The Relationship Between Weight and Brain Health

Most people are aware of the problems excess weight brings to our cardiovascular health. However, recent reports are showing that weight and brain health are also interconnected. A study on weight and brain function identified low cerebral blood flow as the main predictor of Alzheimer’s disease, with other associations to depression, ADHD, bipolar disorder, and other negative mental conditions. Considering more than 72% of Americans are overweight, more people should take greater care lest their obesity leads to brain dysfunction.

How are weight and brain health-related

There is a complex relationship between weight and brain health. As mapped out by a study on diet and mental health, it’s often a two-way street between these two concerns. Stress on the brain is capable of negatively impacting physical health, leading to unhealthy eating. In turn, there would be more changes in mood attributed to the interference of fat with the synthesis of serotonin, a key brain neurotransmitter. These changing brain functions may lead to posttraumatic stress disorder (PTSD) and depression, especially when coupled with childhood abuse and negative outlooks on self-image. To stop further deterioration and even encourage recovery, it’s essential to regulate actions contributing to weight gain and mental decline.

Tips to manage weight and brain health

For those struggling with losing weight and improving mental health, it’s important to consult a doctor or psychiatrist to learn about the best health interventions for you. With the support of a professional, you can take realistic steps toward handling your health issues and sustainably work for the better. Here are some tips on how you can manage your weight and brain health:

Regulating weight

With the advent of nutritional and behavioral research, more experts are able to pinpoint healthy habits that tap into safe weight loss and brain care. There are now weight loss and fitness programs that track meals, drinks, snacks, physical activities, water intake, and sleep habits, promoting healthy behaviors — which similarly keep the brain healthy. These programs are often paired with mobile applications, which makes it easier to record the different processes. Through tracking, you can be more conscious of what you consume and do, allowing you to build healthier habits over time. For example, instead of reaching for a cookie, you may be more inclined to get a fruit smoothie to manage your weight and brain health. By choosing healthier options, you also bring greater nutrition to your body.

Improving mental health

Considering the link leading to mental decline, it’s also essential that you take care of your mental health. A study regarding physical activity and brain plasticity found that physical activity is associated with better cognitive function in older adults. Certain brain regions and networks were discovered to be more sensitive to the effects of exercise, which is key in keeping brain plasticity — contributing to memory formation and learning. Furthermore, several reviewed studies identified exercise to have antidepressant effects, contributing to more weight loss and improvement of mood.

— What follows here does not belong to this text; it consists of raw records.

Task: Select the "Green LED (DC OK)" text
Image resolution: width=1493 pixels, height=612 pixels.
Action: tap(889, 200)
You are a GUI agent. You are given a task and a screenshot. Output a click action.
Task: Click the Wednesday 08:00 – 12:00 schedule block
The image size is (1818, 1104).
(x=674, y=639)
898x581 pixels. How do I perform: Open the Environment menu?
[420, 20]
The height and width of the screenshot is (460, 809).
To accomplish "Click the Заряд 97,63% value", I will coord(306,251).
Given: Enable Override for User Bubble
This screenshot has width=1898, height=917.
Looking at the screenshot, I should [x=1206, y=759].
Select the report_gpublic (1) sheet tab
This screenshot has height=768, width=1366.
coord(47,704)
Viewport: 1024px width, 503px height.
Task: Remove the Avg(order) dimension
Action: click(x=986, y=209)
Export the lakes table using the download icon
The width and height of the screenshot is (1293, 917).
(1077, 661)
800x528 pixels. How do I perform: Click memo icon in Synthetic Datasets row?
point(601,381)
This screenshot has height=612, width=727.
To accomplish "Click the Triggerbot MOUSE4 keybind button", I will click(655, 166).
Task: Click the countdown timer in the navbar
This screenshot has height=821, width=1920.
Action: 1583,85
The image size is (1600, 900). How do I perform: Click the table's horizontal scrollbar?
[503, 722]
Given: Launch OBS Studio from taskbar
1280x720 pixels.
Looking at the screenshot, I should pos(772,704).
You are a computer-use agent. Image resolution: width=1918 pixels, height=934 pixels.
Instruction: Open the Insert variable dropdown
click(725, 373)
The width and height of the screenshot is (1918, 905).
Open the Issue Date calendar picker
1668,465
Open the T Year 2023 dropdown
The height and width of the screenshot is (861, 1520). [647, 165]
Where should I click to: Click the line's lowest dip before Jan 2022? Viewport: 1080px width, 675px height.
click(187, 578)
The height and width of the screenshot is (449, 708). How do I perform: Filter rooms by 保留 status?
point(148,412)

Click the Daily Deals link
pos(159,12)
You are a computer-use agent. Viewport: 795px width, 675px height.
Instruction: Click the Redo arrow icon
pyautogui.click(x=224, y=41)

In addition to exercise, people can also try out cognitive stimulating activities. Our post on cognitive stimulation reports certain activities that stimulate the mind, training the brain to create new synapses and reorganize neural circuits. Interactive tools can engage minds and mitigate the effects of depression and mental decline, helping you regain attention, memory, and perception. These techniques and tools can overall improve cognitive and mental function, which are crucial for good brain health.

By making changes in both diet and exercise routines, you can set yourself up for success. Managing your weight and brain health can be difficult, but your health investments can reap many rewards, especially when you’re older.